What the exercise asks
Copy each line containing "using" from the listing below.

Supplied records
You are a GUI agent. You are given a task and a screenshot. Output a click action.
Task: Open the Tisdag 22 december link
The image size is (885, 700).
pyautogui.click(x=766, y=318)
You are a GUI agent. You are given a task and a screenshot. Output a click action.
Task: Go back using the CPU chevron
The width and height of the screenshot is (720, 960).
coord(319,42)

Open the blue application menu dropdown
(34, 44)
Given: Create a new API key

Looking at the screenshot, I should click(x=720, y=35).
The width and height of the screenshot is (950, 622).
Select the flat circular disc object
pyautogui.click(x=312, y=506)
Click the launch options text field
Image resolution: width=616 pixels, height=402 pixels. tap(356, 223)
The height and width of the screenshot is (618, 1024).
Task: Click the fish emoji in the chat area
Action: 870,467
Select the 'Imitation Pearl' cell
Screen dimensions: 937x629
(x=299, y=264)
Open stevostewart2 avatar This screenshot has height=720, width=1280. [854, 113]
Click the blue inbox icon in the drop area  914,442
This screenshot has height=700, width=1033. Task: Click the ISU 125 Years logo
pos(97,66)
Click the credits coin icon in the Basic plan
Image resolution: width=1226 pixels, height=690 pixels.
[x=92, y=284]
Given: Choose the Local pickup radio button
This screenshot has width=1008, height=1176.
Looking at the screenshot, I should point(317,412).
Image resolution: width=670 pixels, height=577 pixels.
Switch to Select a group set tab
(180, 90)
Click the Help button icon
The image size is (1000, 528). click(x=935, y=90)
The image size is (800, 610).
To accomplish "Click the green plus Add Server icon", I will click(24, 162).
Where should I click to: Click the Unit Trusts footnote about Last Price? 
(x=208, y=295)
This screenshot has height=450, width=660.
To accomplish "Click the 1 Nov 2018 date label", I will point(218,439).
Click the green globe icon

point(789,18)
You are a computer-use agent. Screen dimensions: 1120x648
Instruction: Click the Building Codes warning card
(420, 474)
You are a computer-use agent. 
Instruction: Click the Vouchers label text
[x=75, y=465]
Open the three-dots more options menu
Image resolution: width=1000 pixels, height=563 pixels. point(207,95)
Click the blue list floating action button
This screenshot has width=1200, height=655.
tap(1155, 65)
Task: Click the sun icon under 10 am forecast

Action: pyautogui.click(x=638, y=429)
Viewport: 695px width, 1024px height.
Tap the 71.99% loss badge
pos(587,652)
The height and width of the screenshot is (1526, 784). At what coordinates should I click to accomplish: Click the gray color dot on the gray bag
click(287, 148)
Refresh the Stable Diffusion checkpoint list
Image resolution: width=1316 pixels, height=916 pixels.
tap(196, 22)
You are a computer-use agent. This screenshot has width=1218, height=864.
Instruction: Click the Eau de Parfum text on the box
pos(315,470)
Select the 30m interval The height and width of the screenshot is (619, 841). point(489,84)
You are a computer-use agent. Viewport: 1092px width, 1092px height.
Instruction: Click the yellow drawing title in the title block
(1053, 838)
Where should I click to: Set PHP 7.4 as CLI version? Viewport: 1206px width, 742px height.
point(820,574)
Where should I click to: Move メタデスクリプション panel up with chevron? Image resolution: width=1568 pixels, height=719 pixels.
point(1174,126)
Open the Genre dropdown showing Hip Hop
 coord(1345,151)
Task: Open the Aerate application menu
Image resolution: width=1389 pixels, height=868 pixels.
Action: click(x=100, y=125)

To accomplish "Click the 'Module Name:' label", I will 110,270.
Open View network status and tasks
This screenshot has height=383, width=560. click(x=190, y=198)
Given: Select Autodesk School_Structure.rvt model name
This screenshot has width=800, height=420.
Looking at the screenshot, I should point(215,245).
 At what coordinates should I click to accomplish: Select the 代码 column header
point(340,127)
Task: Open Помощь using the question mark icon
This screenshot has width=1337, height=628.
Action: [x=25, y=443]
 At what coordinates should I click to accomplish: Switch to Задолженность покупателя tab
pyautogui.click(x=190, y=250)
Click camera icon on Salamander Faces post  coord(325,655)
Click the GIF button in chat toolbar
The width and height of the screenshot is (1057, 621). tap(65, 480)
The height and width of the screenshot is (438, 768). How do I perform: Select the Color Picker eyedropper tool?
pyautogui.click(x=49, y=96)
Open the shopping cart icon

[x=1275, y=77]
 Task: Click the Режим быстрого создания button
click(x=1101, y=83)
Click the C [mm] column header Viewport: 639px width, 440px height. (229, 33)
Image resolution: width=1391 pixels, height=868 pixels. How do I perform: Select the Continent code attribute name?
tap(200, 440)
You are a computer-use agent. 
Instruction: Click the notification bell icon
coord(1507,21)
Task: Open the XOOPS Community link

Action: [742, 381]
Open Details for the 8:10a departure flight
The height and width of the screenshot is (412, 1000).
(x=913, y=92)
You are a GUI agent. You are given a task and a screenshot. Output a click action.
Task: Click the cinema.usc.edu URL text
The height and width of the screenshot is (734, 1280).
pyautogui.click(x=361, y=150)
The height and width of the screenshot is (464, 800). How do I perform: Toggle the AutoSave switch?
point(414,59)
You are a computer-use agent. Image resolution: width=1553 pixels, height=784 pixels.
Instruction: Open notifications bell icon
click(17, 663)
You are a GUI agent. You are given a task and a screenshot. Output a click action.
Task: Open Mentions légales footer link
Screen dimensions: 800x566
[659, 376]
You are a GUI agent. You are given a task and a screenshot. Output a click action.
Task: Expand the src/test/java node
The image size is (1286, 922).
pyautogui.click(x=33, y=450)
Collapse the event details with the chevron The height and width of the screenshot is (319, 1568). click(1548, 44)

Reply to the exercise
Task: Go back using the CPU chevron
Task: Open Помощь using the question mark icon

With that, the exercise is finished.